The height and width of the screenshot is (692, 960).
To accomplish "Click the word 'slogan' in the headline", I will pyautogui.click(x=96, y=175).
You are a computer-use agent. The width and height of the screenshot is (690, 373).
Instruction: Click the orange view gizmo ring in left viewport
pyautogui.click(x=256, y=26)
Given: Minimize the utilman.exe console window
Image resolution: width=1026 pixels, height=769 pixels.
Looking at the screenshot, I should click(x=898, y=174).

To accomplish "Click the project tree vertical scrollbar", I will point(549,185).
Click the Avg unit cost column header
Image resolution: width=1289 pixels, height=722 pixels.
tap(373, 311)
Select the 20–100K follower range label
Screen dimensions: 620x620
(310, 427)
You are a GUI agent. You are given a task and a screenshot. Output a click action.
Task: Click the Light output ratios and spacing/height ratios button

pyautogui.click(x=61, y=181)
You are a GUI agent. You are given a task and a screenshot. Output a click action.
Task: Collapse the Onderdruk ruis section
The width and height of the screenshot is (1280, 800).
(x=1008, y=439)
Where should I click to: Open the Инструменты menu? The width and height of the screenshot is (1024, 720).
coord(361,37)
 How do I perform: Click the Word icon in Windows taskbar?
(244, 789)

##########

TASK ITEM
What is needed is an exact copy of every entry above.

EXERCISE RESPONSE
The height and width of the screenshot is (692, 960).
To accomplish "Click the word 'slogan' in the headline", I will pyautogui.click(x=96, y=175).
You are a computer-use agent. The width and height of the screenshot is (690, 373).
Instruction: Click the orange view gizmo ring in left viewport
pyautogui.click(x=256, y=26)
Given: Minimize the utilman.exe console window
Image resolution: width=1026 pixels, height=769 pixels.
Looking at the screenshot, I should click(x=898, y=174).

To accomplish "Click the project tree vertical scrollbar", I will point(549,185).
Click the Avg unit cost column header
Image resolution: width=1289 pixels, height=722 pixels.
tap(373, 311)
Select the 20–100K follower range label
Screen dimensions: 620x620
(310, 427)
You are a GUI agent. You are given a task and a screenshot. Output a click action.
Task: Click the Light output ratios and spacing/height ratios button

pyautogui.click(x=61, y=181)
You are a GUI agent. You are given a task and a screenshot. Output a click action.
Task: Collapse the Onderdruk ruis section
The width and height of the screenshot is (1280, 800).
(x=1008, y=439)
Where should I click to: Open the Инструменты menu? The width and height of the screenshot is (1024, 720).
coord(361,37)
 How do I perform: Click the Word icon in Windows taskbar?
(244, 789)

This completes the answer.